Invisible Things

The next time I saw Marcus, I was absolutely sure he would remember me. I was in the main office, because Mr. Tompkin had sent me down to pick up some mimeographs.

“Why you kids need diagrams of the water system is beyond me,” Wheelie said as she handed them to me from her chair.

“They’re for Main Street,” I told her. “We’re trying to make working hydrants.”

“Well, that may be the silliest thing I’ve ever heard,” she said, waving me away.

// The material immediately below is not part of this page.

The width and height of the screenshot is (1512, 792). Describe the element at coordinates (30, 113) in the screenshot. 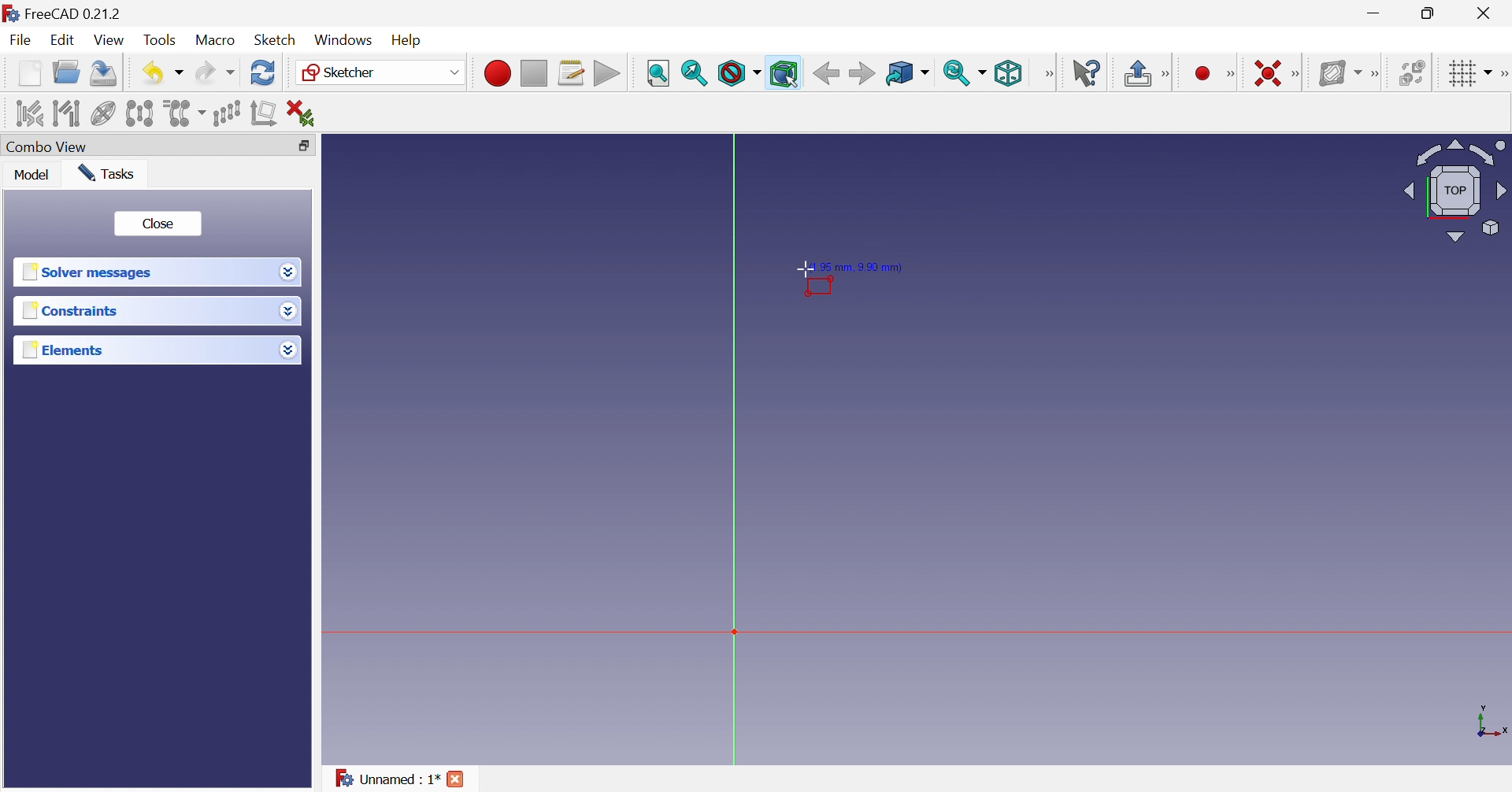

I love the smell of new copies. Mom says I have an attraction to dangerous smells, her main example being the fact that I love to stand in a warm cloud of dry-cleaner exhaust and take deep breaths. There is something very food-but-not-food about the smell of dry-cleaner exhaust. She always pulls me away and says that she’s sure in ten years we’ll find out that it causes horrible diseases.

I was walking back toward the stairs, quietly inhaling the smell of the thirty-two freshly copied diagrams of the New York City water system, when Marcus came out of the stairwell reading a book.

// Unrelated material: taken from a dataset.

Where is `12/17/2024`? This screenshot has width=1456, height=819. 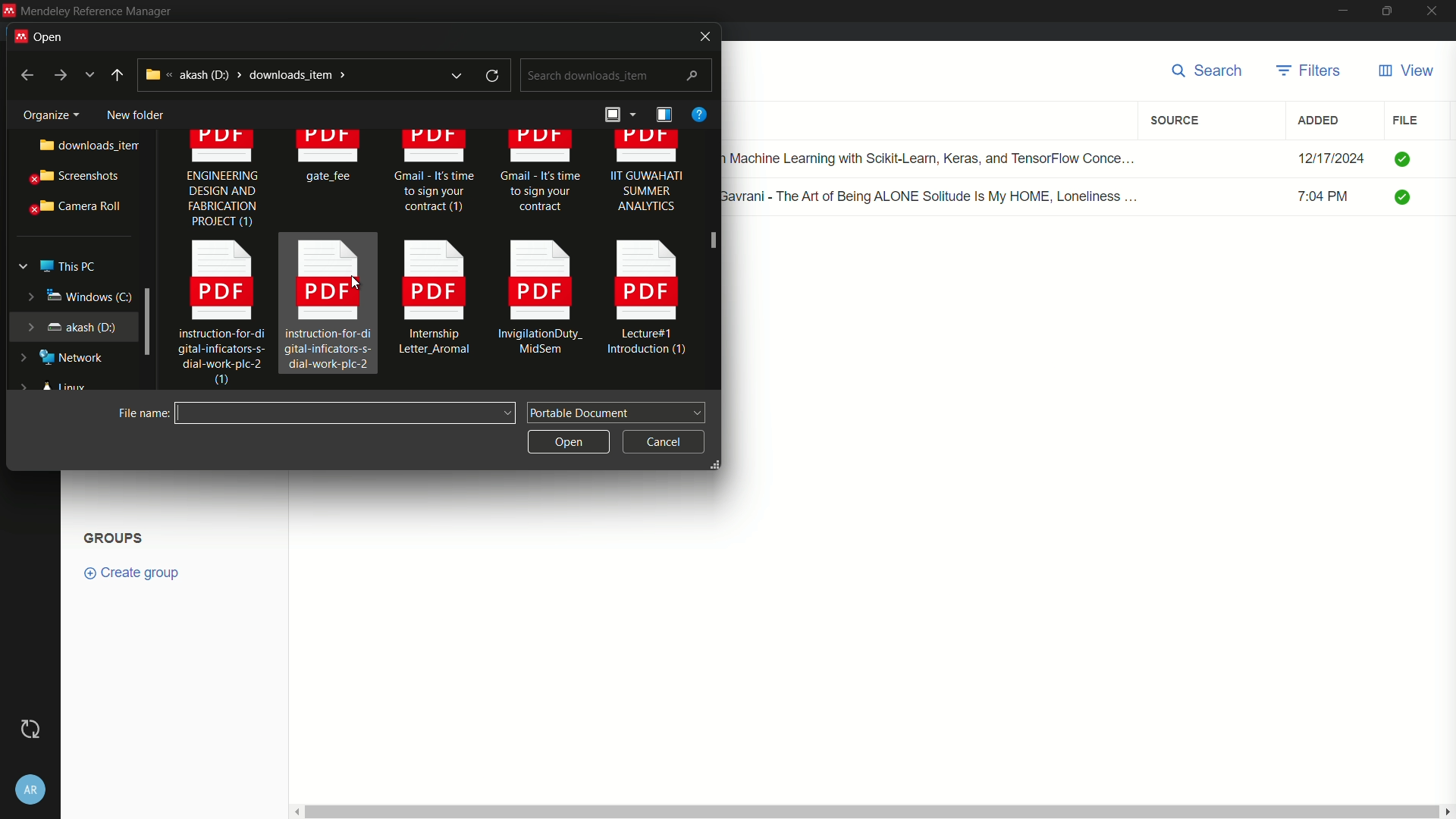
12/17/2024 is located at coordinates (1331, 159).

“Hey,” I said, but he walked right by me, past the main office, and around the corner to where the dentist’s office is.

Back in class, I passed out the diagrams like Mr. Tompkin asked me to. I accidentally ripped Julia’s before I gave it to her, and accidentally crumpled it a little too. Alice Evans was squirming in her chair like she was doing a hula dance. I rolled my eyes. No wonder she was the only sixth grader who had to bring an extra set of clothes to school.